## Bloque de texto
§ §
Podremos seguir creando nuevas categorías o considerar todos los delitos imprescriptibles pero, si no hay una firme decisión política de combatir la corrupción, nunca llegaremos a buen puerto.
Lamentablemente, pienso que este tipo de decisiones deja al descubierto el fracaso y la debilidad estructural del Poder Judicial, que es incapaz de enfrentar en tiempo y forma el flagelo de la corrupción.
Sin ir a casos reales para no herir susceptibilidades, el hecho de que las causas más resonantes seguidas contra funcionarios del poder de turno casi nunca avancen mientras se encuentran ocupando su cargo es clara muestra de lo que digo. Parece que la única manera en la que los proceso por hechos de corrupción lleguen a juicio –a cuentagotas- es después de que los responsables dejen sus puestos, caigan en desgracia y, en el mejor de los casos, después de transcurridos muchos años. Por supuesto, así vamos a necesitar de la imprescriptibilidad.
Sin embargo, me pregunto, ¿vamos a ser tan necios de creer que con esta novedosa salida se van a acabar todos los problemas y que de ahora en más van a llover las condenas por delitos de corrupción? A lo mejor sea demasiado escéptico y me equivoque, pero temo que -al no haber un límite temporal para investigar las causas- terminen durmiendo el sueño de los justos hasta que alguien decida desempolvarlas.
Por otra parte, no sería aventurado pensar que, siguiendo esta metodología, en poco tiempo terminemos por declarar imprescriptibles todos los delitos sobre los que existe consenso que revisten especial gravedad (narcotráfico, delitos cometidos en contexto de violencia familiar o de género, contra el medio ambiente, etcétera), como modo de tapar la morosidad y la falta de competencia para investigar y sancionar.
No hay que ir muy lejos, surge del voto de uno de los jueces, para ver que la causa fue elevada a la Cámara Federal con fecha 28/6/2005 y que el 14/2/2007 quedaron los autos en condiciones de resolver, ingresando en primer término a estudio en la vocalía del magistrado preopinante.
Hubo, sí, planteos en el medio que tratar, pero que hayan transcurrido 11 años para resolver el recurso de apelación parece demasiado tiempo. En estas circunstancias está claro que los jueces se encontraban en una posición incómoda y de riesgo de parcialidad pues parecería que era la única salida que tenían para evitar un juicio de destitución por mal desempeño si declaraban la prescripción (provocada por la extensa inactividad).
§ §
## Material proporcionado
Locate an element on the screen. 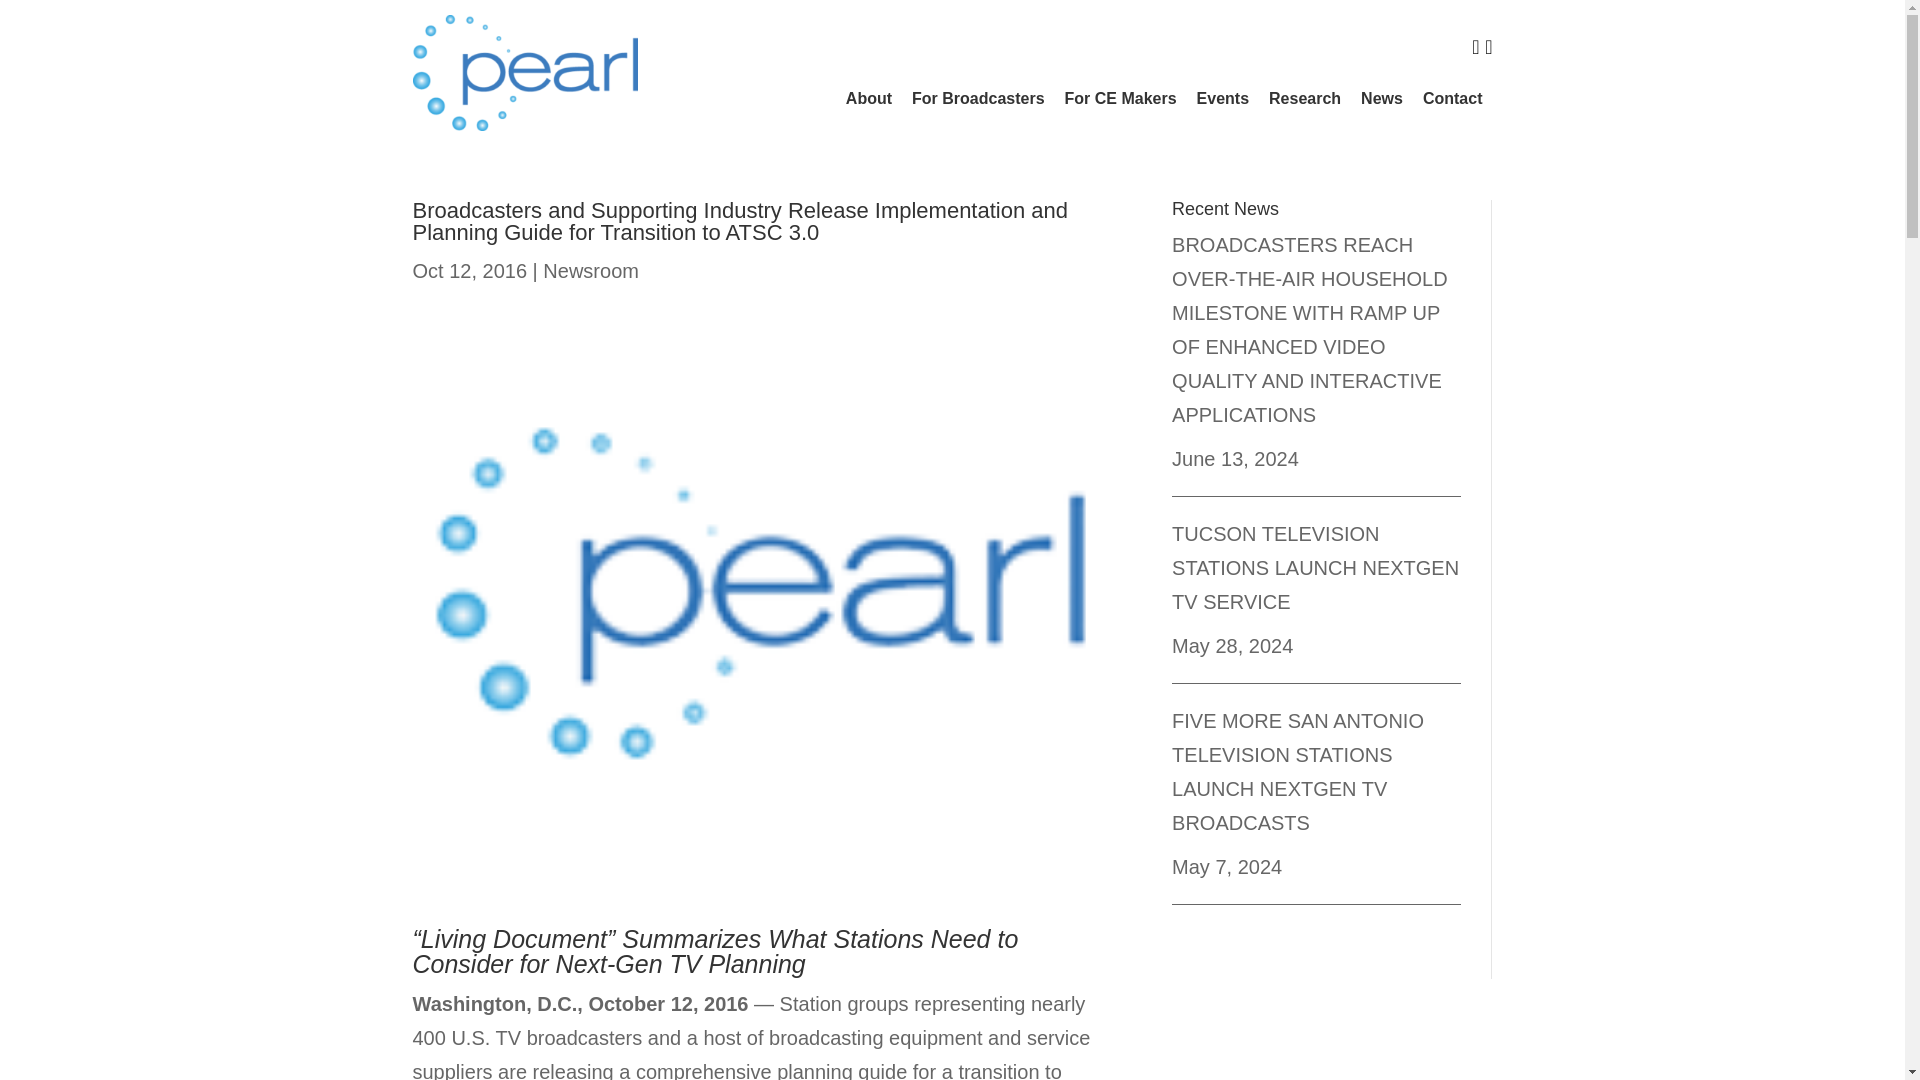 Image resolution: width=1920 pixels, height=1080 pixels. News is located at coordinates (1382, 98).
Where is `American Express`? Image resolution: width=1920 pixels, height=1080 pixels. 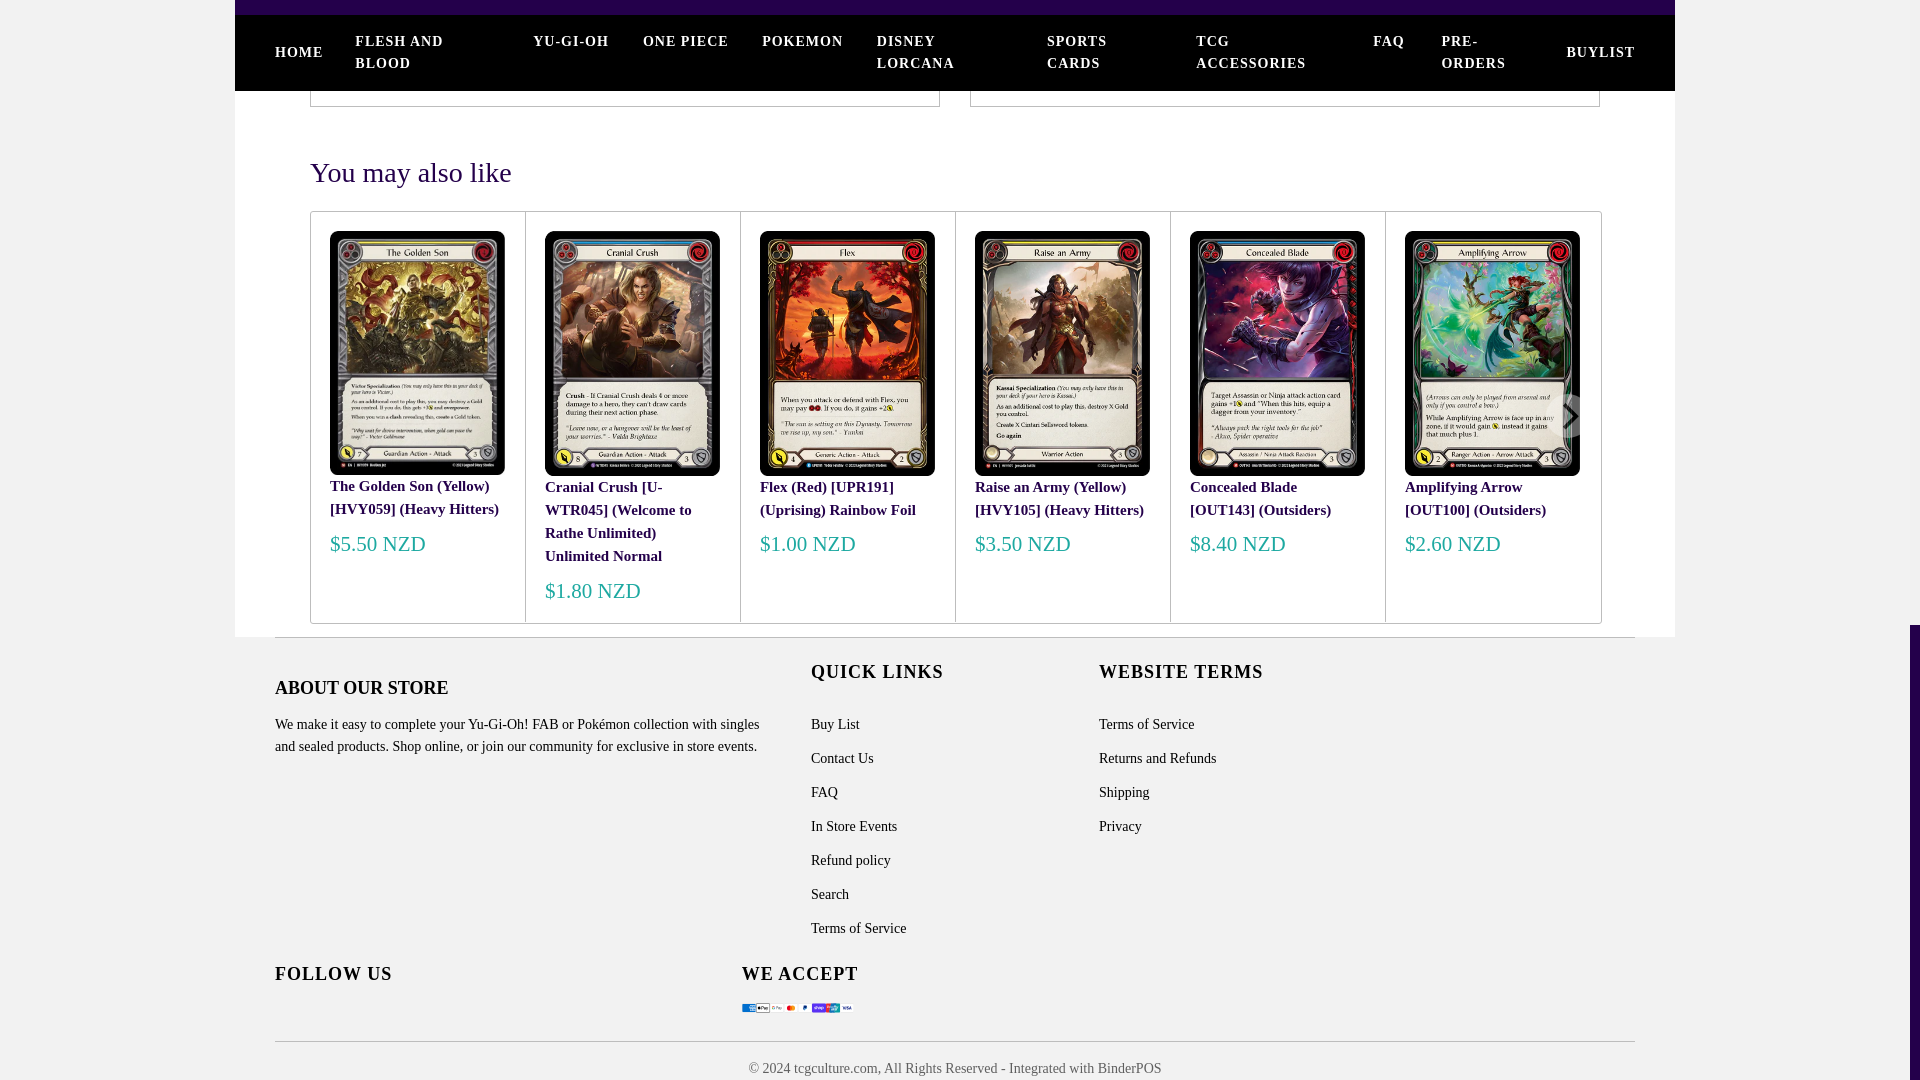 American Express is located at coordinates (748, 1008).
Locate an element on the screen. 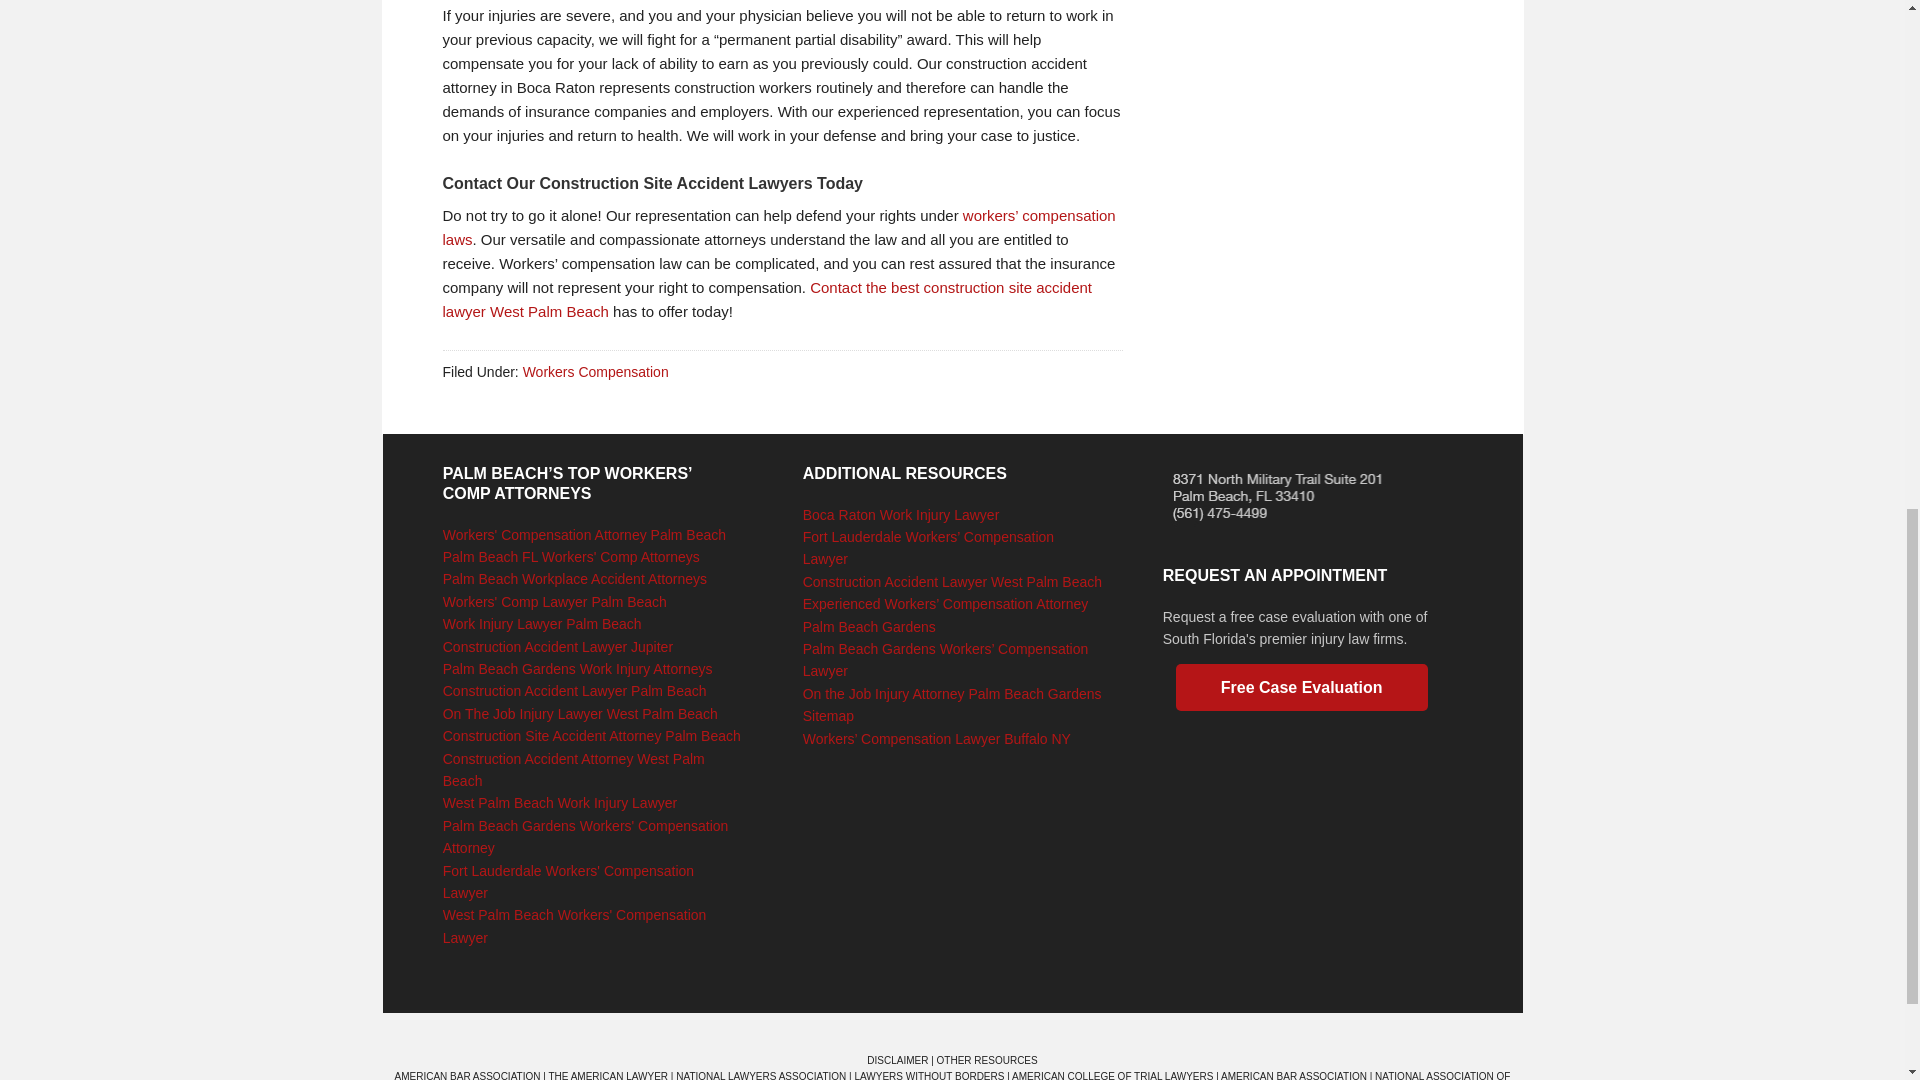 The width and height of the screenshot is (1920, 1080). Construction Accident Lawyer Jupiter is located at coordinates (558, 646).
§ §
## Consigna
¿Cómo queda el fragmento del texto sobre la corrupción que va desde "Podremos seguir creando" hasta "de la corrupción.", ambos incluidos, si se reemplaza "Poder Judicial" por "sistema judicial"?

## Solución propuesta
Podremos seguir creando nuevas categorías o considerar todos los delitos imprescriptibles pero, si no hay una firme decisión política de combatir la corrupción, nunca llegaremos a buen puerto.
Lamentablemente, pienso que este tipo de decisiones deja al descubierto el fracaso y la debilidad estructural del sistema judicial, que es incapaz de enfrentar en tiempo y forma el flagelo de la corrupción.